Manifestement, le jugement de Dieu sur l'Église précède le jour du Jugement universel, qui vient aussitôt après. Ce n'est pas étonnant : car le Jugement, selon le dessein de Dieu, doit devenir non seulement un châtiment pour ceux qui s'opposent au Royaume, mais avant tout le commencement de la transformation du monde, afin que, transformé, il puisse devenir une partie du Royaume. Le Jugement suppose d'abord précisément l'évaluation de tout et de tous du point de vue de leur aptitude au Royaume. Il semblerait que, dans le monde créé par Dieu, rien ne puisse être inapte au Royaume ; mais le monde, malheureusement, a été assez profondément abîmé par ceux qui s'opposent à Dieu, et désormais, par les efforts des adversaires de Dieu, il y est apparu beaucoup de choses incompatibles avec le Royaume. Et si Dieu évalue l'homme avant tout du point de vue de sa disposition au repentir et à la purification de tout ce qui l'empêche de participer à la vie du Royaume, Il considère les œuvres et les fruits des mains humaines dans le contexte de leur future intégration à la vie du Royaume tels qu'ils sont au jour du Jugement : ce qui peut être pris dans le Royaume (au moins après la transformation qui attend le monde entier) est pris, tandis que tout le reste est laissé et partage le sort de cette partie de la création qui demeure hors du Royaume, selon l'expression évangélique, dans les « ténèbres extérieures ».

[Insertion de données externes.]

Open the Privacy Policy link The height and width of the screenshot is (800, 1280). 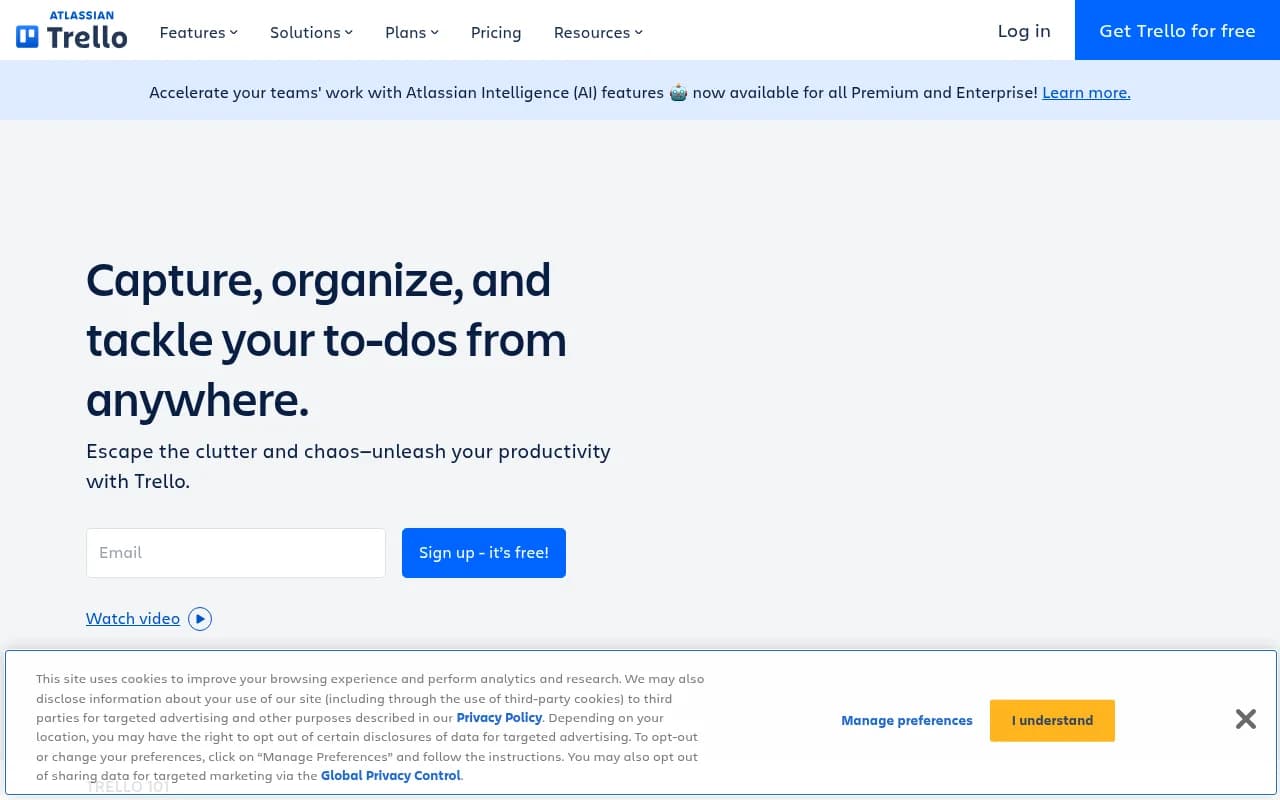[498, 717]
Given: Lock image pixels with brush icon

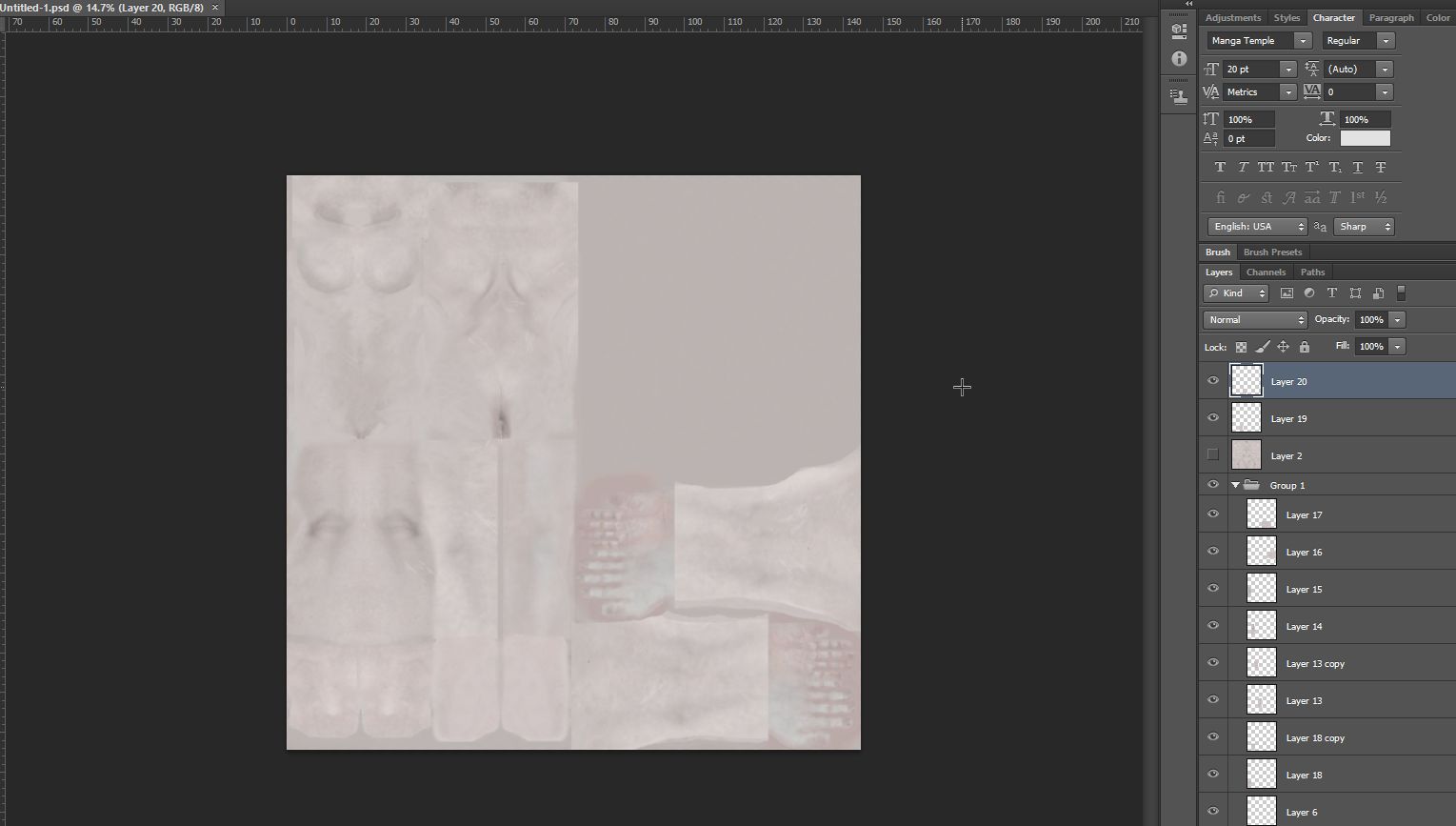Looking at the screenshot, I should point(1263,347).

À proprement parler, la trompette du septième ange annonce d'abord non pas même le Jugement, mais précisément le règne du Christ, que l'on attend tant au ciel que sur la terre (v. 15–16). Le Jugement, lui, apparaît manifestement comme une simple conséquence, une sorte d'effet secondaire de ce règne (v. 18). Il aurait pu ne pas exister du tout si le monde n'avait pas été abîmé par la chute. À en juger par le témoignage du Livre de l'Apocalypse, le monde avait été conçu dès l'origine précisément comme le royaume de Dieu, où le pouvoir devait appartenir à Celui qui l'avait créé, et directement (Ap 4:9–11). Et Celui qui a créé le monde avait aussi, semble-t-il, conçu dès l'origine de le confier à Son Fils, qui nous a été révélé comme le Messie, sanctifiant et transformant ce que le Père a créé, menant Sa création à la plénitude digne de devenir le lieu de séjour de son Créateur (Ap 5:11–12).
Le Jugement est devenu une triste nécessité après que des forces opposées à Dieu se sont immiscées dans ce dessein, et leur activité, malheureusement, a laissé sa trace dans le monde créé par Dieu, même malgré leur défaite. Dans de telles conditions, le Jugement devient entre les mains de Dieu l'instrument nécessaire pour corriger ce qui peut être corrigé, afin que le Royaume comprenne tout et tous ceux qu'il est seulement possible d'y inclure.
Et le seul obstacle ici peut devenir la libre volonté de ceux que Dieu a créés libres, qu'il s'agisse des anges ou des hommes : les uns comme les autres peuvent non seulement refuser eux-mêmes la possibilité qui leur est offerte, mais encore rendre les fruits de leur activité impropres au Royaume. Et là, même Dieu est impuissant : car Il ne peut imposer le Royaume à personne ; on ne peut y entrer qu'en le choisissant librement, autrement le Royaume cesserait d'être le Royaume et se transformerait en son contraire. C'est pourquoi Dieu accorde à chacun le droit de choisir librement, en faisant porter à celui qui choisit toute la responsabilité de la décision qu'il a prise.